Indiana Requirements Forcing Burial or Cremation of Tissue From Abortions Permanently Blocked
Requirement was challenged by two patients and their health care providers; victory comes less than a week after Indiana’s abortion ban temporarily blocked
09.27.22 – (PRESS RELEASE) Late yesterday, a federal district court permanently blocked Indiana’s requirements forcing abortion and miscarriage patients to affirm the State’s view of personhood in order to receive critical medical care. Specifically, the requirements forced health care providers to bury or cremate the tissue from abortions and miscarriage management procedures regardless of the patient’s religious or conscientious beliefs.
In today’s ruling, the Court held that the requirements were intended to suppress the conviction of many abortion patients that a developing pregnancy is not a person in violation of the right to freely exercise one’s religion. The Court also held that the requirements compel patients and healthcare providers to engage in rituals anathema to their personal beliefs in violation of the right to free speech.
“Today’s ruling is a potent reminder that people do not lose cherished rights under the First Amendment the moment they become pregnant and a victory for those seeking and providing vital pregnancy care,” said Rupali Sharma, Senior Counsel and Director at the Lawyering Project. “Hoosiers will not sit idly by while politicians work to erase their rights and disregard their dignity in service of their ideological agendas.”

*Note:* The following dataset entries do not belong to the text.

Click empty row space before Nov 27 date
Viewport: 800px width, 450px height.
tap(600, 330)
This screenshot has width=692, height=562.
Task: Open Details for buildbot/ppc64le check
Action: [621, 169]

Today’s ruling comes less than a week after an Indiana circuit court temporarily blocked the State’s abortion ban that took effect on September 15. Since then, abortion care has resumed in the state.
Plaintiffs in today’s challenge – which was filed in 2020 – include the two patients; Women’s Med Group Professional Corporation, an Indianapolis abortion clinic; its owner and Medical Director; and a nurse practitioner who provides care there. They are represented by the Lawyering Project, Priscilla Smith of the Yale Law School Reproductive Rights and Justice Project; Kathrine D. Jack; and Michelle Engel.